EXERCISE DESCRIPTION
Transcribe the part of the Pattillo passage that runs from "They scored their" up to and including "Outback drama Walkabout.", keeping every word and punctuation mark unchanged.

(Beginning of DOCUMENT EXCERPT)

They scored their biggest and most enduring hit with Thunderbirds, the adventures of the Tracy family, who live on an island and are equipped with spacecraft and a submarine, all duly numbered for easy identification. They run International Rescue, not to be confused with the charity that David Miliband heads. Thunderbirds began in 1965, with Pattillo as writer, director and script editor. He shot the launch sequences that are used throughout the series.

Branching out, Pattillo came up with the plot for the Avengers episode The Bird Who Knew Too Much, in which a parrot is trained to memorise top secret information, and was sound editor on the cult film Performance, with Mick Jagger, and did an excellent job as editor on the excellent Jenny Agutter Outback drama Walkabout.

During the 1970s Pattillo worked regularly as editor on feature films, while continuing his association with Anderson, writing or directing episodes of Captain Scarlet, the live-action series UFO and Terrahawks.

After retiring in the 1990s Pattillo returned to Scotland to live in Banchory in Aberdeenshire. He remained active, researching his family history, a project that took him not only all over Scotland, but also to North America. He self-published two books, including Past and Present Company: A Family History of the Pittillochs. It seems that while many immigrants to the UK anglicised their names, Pattillo’s forebears managed to abbreviate their name in a way that turned it from a Scottish-sounding name into an 
Italian-sounding one.

Latterly he moved to Salisbury, where he lived in the same retirement complex as his brother John, who survives him. He died of complications from Parkinson’s disease. He never married or had children.

(End of DOCUMENT EXCERPT)
(Beginning of RAW DATA)

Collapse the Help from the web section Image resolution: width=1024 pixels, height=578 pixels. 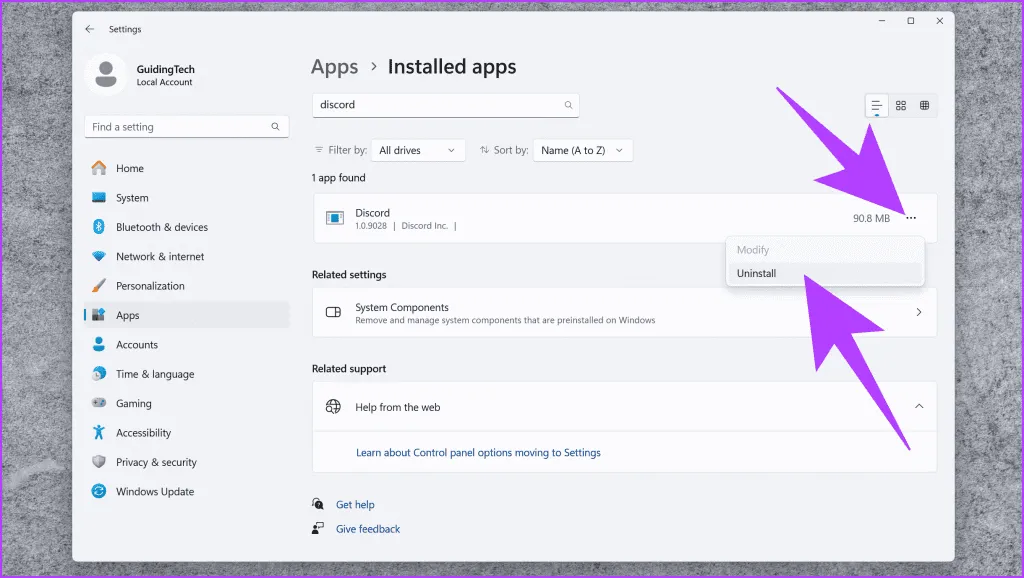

(End of RAW DATA)

SOLUTION
They scored their biggest and most enduring hit with Thunderbirds, the adventures of the Tracy family, who live on an island and are equipped with spacecraft and a submarine, all duly numbered for easy identification. They run International Rescue, not to be confused with the charity that David Miliband heads. Thunderbirds began in 1965, with Pattillo as writer, director and script editor. He shot the launch sequences that are used throughout the series.

Branching out, Pattillo came up with the plot for the Avengers episode The Bird Who Knew Too Much, in which a parrot is trained to memorise top secret information, and was sound editor on the cult film Performance, with Mick Jagger, and did an excellent job as editor on the excellent Jenny Agutter Outback drama Walkabout.